#### SOURCE INFORMATION ####
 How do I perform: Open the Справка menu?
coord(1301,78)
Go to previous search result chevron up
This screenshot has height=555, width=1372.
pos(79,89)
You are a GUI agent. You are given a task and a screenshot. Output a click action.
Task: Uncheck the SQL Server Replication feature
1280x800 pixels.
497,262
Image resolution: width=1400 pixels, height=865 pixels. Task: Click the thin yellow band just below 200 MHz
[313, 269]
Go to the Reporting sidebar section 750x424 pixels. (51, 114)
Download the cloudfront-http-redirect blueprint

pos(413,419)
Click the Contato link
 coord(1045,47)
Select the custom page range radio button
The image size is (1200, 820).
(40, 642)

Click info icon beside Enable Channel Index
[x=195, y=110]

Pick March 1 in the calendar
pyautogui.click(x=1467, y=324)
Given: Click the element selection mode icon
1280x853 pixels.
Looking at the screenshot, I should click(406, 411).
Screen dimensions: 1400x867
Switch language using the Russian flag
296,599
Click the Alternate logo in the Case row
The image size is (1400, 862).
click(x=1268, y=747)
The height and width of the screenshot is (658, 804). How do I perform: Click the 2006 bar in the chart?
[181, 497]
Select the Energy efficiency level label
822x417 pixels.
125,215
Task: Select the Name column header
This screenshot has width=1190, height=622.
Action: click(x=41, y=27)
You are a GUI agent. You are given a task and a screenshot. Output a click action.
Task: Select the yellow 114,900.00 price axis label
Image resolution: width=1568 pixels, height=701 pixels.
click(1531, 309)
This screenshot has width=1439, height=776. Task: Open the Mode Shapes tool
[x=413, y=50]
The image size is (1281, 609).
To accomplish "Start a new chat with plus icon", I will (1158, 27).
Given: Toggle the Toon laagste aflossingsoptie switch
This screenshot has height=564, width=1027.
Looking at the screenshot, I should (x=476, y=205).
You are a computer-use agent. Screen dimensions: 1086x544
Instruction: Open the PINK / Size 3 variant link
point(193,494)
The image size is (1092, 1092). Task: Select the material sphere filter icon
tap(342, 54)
####
Gather from the data above every line with the string "dimensions".

▶ _YOUR RESPONSE_:
Screen dimensions: 1400x867
You are a computer-use agent. Screen dimensions: 1086x544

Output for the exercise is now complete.